Umstände i. S. d. § 53 Abs. 5 VwVG NRW können sich gleichermaßen auf den Arrestanspruch und den Arrestgrund beziehen. Die Vollziehung des Arrestes oder die Gestellung der Hinterlegungssumme führt hingegen nicht zur Aufhebung der Arrestanordnung, da sonst die Rechtsgrundlage für die Vollziehung oder Hinterlegung entfallen würde und die Vollstreckungsbehörde verpflichtet wäre, bereits ergriffene Vollstreckungsmaßnahmen zurückzunehmen oder den hinterlegten Betrag zurückzuzahlen.
Die Stelle, die die Arrestanordnung erlassen hat, ist auch zuständig für ihre Aufhebung.

Fünfter Unterabschnitt
Befriedigung durch Verwertung von Sicherheiten

54
Verwertung von Sicherheiten (zu § 54)

54.1
Im Arrestverfahren erlangte Sicherheiten, auf Grund einer gesetzlichen Verpflichtung bestellte Sicherheiten oder Sicherheiten, die der Vollstreckungsschuldner freiwillig geleistet hat, werden nach § 54 VwVG NRW verwertet.

54.2
Als Sicherheitsleistung kommen insbesondere in Frage (vgl. § 241 AO):
a) Hinterlegung von Geld, Wertpapieren und Kostbarkeiten,
b) Verpfändung von Sparguthaben bei Kreditinstituten und Schuldbuchforderungen,
c) Verpfändung von hypothekarisch gesicherten Ansprüchen, von Grund- und Rentenschulden,
d) Bestellung von Hypotheken, Grund- oder Rentenschulden an inländischen Grundstücken,
e) Bürgschaften, Garantieversprechen.

54.3
Bei Fälligkeit der zugrunde liegenden Ansprüche können Sicherheiten unmittelbar verwertet werden.

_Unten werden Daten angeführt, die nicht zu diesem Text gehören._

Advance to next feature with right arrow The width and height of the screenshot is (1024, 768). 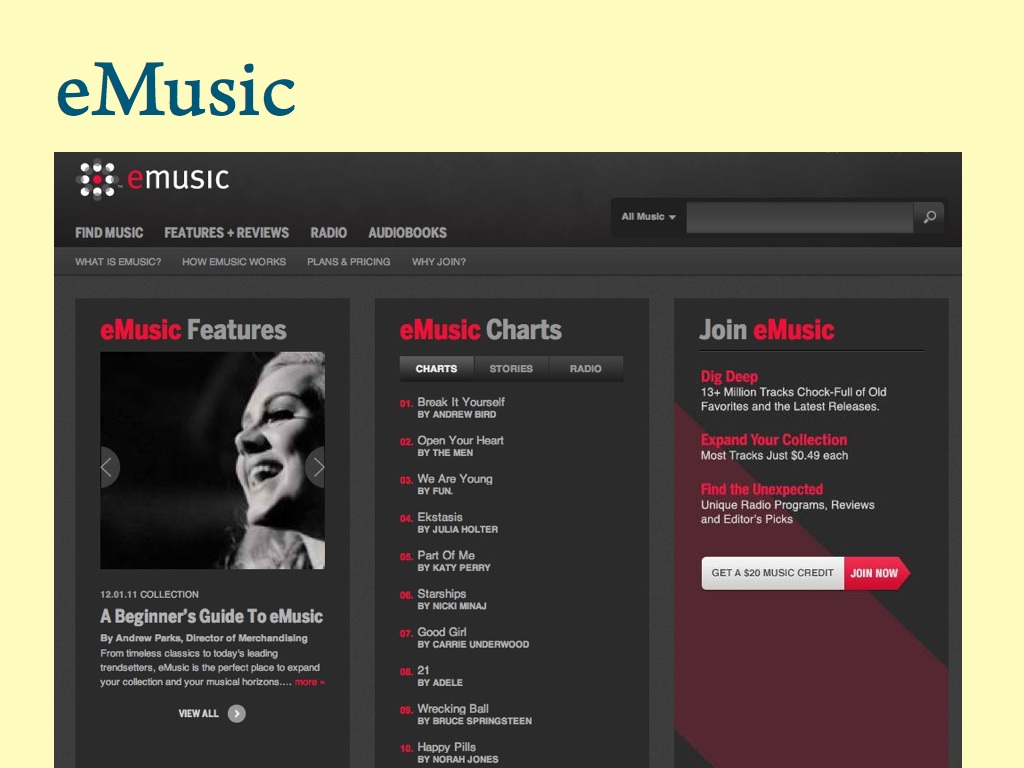[316, 467]
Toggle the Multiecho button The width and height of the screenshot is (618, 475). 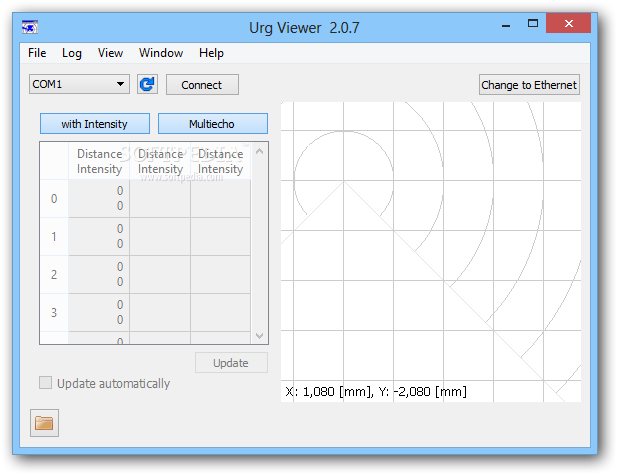click(212, 124)
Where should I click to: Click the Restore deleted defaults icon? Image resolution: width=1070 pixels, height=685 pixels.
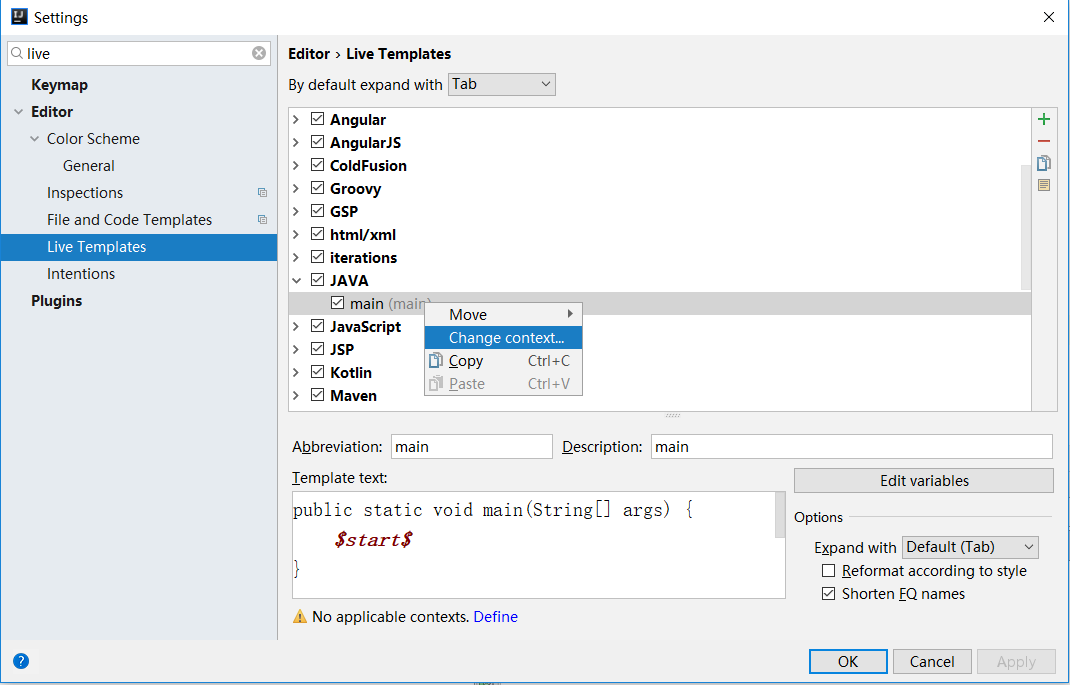point(1044,185)
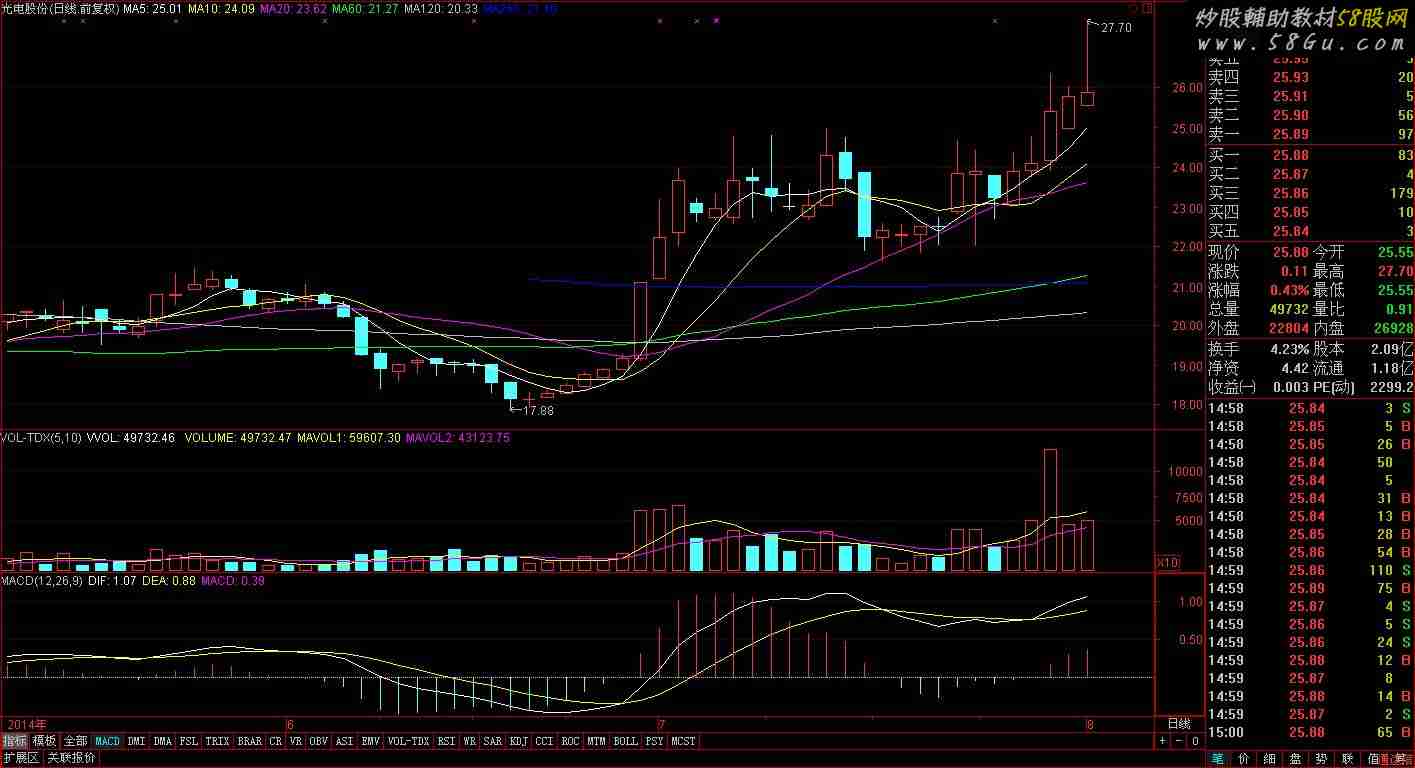
Task: Click the X10 volume scale marker
Action: (1166, 562)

Die Vollstreckungsbehörde hat hierzu dem Vollstreckungsschuldner die Verwertungsabsicht bekannt zu geben (auch dann, wenn sie z. B. hinterlegtes Geld bei der Hinterlegungsstelle anfordern will). Frühestens nach Ablauf einer Woche seit der Bekanntgabe (Zustellung wird wegen der Fristbestimmung zweckmäßig sein) darf mit der Verwertung nach den Vorschriften der §§ 30 ff. und 40 ff. VwVG NRW sowie ggf. der §§ 51 und 52 VwVG NRW begonnen werden.